Update docs

igorborgest · igorborgest · commit 80b465398236 · 2019-12-30T18:22:46.000-03:00
diff --git a/README.md b/README.md
@@ -27,13 +27,14 @@
 * Pandas -> Glue Catalog Table
 * Pandas -> Athena (Parallel)
 * Pandas -> Redshift (Append/Overwrite/Upsert) (Parallel)
-* Parquet (S3) -> Pandas (Parallel) (NEW :star:)
+* Pandas -> Aurora (MySQL/PostgreSQL) (Append/Overwrite) (Via S3) (NEW :star:)
+* Parquet (S3) -> Pandas (Parallel)
 * CSV (S3) -> Pandas (One shot or Batching)
-* Glue Catalog Table -> Pandas (Parallel) (NEW :star:)
-* Athena -> Pandas (One shot, Batching or Parallel (NEW :star:))
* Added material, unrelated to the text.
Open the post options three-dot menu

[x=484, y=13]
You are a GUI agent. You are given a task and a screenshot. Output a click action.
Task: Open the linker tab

-* Redshift -> Pandas (Parallel) (NEW :star:)
-* Redshift -> Parquet (S3) (NEW :star:)
+* Glue Catalog Table -> Pandas (Parallel)
+* Athena -> Pandas (One shot, Batching or Parallel)
+* Redshift -> Pandas (Parallel)
 * CloudWatch Logs Insights -> Pandas
+* Aurora -> Pandas (MySQL) (Via S3) (NEW :star:)
 * Encrypt Pandas Dataframes on S3 with KMS keys
 
 ### PySpark
@@ -60,6 +61,8 @@
 * Get EMR step state
 * Athena query to receive the result as python primitives (*Iterable[Dict[str, Any]*)
 * Load and Unzip SageMaker jobs outputs
+* Redshift -> Parquet (S3)
+* Aurora -> CSV (S3) (MySQL) (NEW :star:)
 
 ## Installation
 
@@ -147,6 +150,22 @@ df = sess.pandas.read_sql_athena(
 )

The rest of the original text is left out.